About six weeks into the course, I started to get frustrated. This was no surprise, since the course was a bit beyond my reach. I haven’t taken a math class in a decade, so, yeah, I was rusty.

I was spending hours on practice problems, reading through the class forums, and trying to decipher the textbook. I found myself thinking about limits as I drifted off to sleep, and waking up with derivatives on my mind. And not in a good way. I was tired, and, frankly, I was in a bad mood. I wasn’t exactly wanting to quit, but I could tell that something wasn’t right in terms of my attitude towards it, and I needed to change it.

After a bit of introspection, I realized what I needed to change:

I needed to approach this experience as an adventure.

image courtesy of typejunkie.tumblr.com

image courtesy of typejunkie.tumblr.com

At some point, the Calculus class changed in my mind from an adventure to a responsibility.
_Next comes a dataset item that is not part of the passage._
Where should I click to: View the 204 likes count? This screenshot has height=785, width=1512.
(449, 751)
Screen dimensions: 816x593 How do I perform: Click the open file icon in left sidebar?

Granted, it was a responsibility I’d assigned to myself, but it felt like something I had to do, rather than something I wanted to do.

Here are the differences between a responsibility and an adventure:

  • A responsibility is something you approach with seriousness. An adventure is something you approach with levity and humor.
  • A responsibility is something at which you’d like to succeed. An adventure is something you’d be happy to fail (and perhaps have an awesome comeback story).
  • A responsibility requires the appropriate skills. An adventure requires an abundance of curiosity.

Of course, you can approach adventures with a sense of seriousness, a desire to do well, and the necessary skills. But you’ve also got to have the other things, and that’s what’s been missing for me.

Armed with this insight, I think I’m ready to hit the books again. These functions aren’t going to integrate themselves!